[Given data Boundary: Start]

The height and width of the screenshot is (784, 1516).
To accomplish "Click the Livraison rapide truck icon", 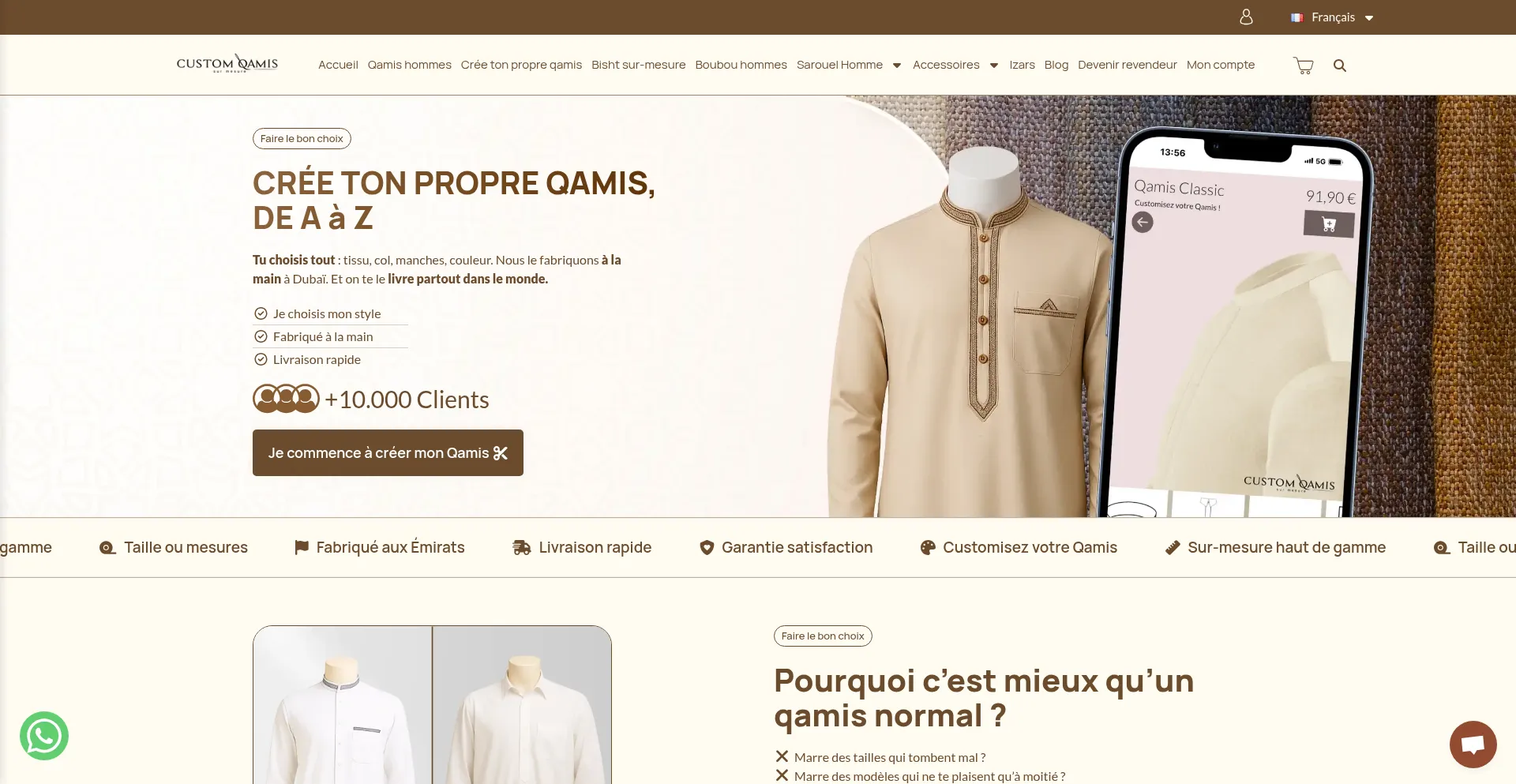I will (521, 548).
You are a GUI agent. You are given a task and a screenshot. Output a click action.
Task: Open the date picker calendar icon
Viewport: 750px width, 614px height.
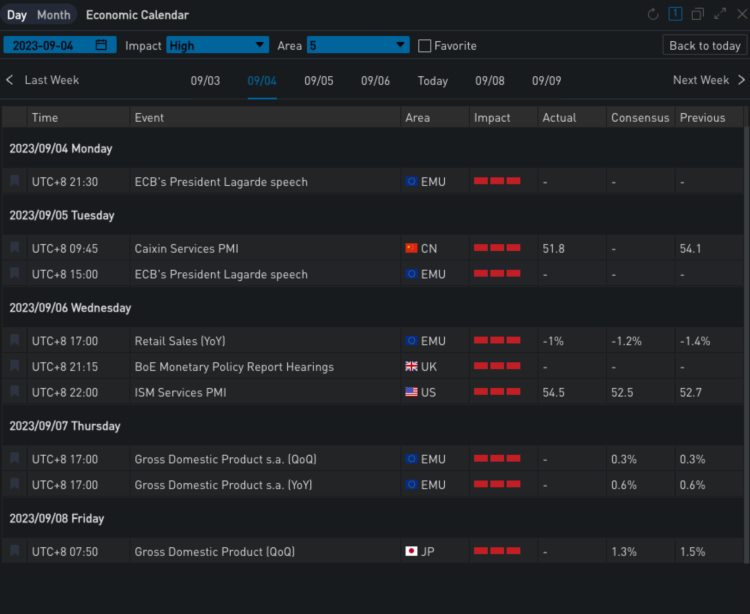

[Given data Boundary: End]
[Given data Boundary: Start]

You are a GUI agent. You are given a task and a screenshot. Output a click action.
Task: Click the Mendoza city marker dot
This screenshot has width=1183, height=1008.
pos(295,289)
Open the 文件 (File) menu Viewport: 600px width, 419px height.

[Given data Boundary: End]

__Goal of the exercise__. Referring to the material above, set down exactly the lines between the line with "Task: Click the Mendoza city marker dot" and the line with "Open the 文件", inclusive, and no other lines.

__Written answer__.
Task: Click the Mendoza city marker dot
This screenshot has width=1183, height=1008.
pos(295,289)
Open the 文件 (File) menu Viewport: 600px width, 419px height.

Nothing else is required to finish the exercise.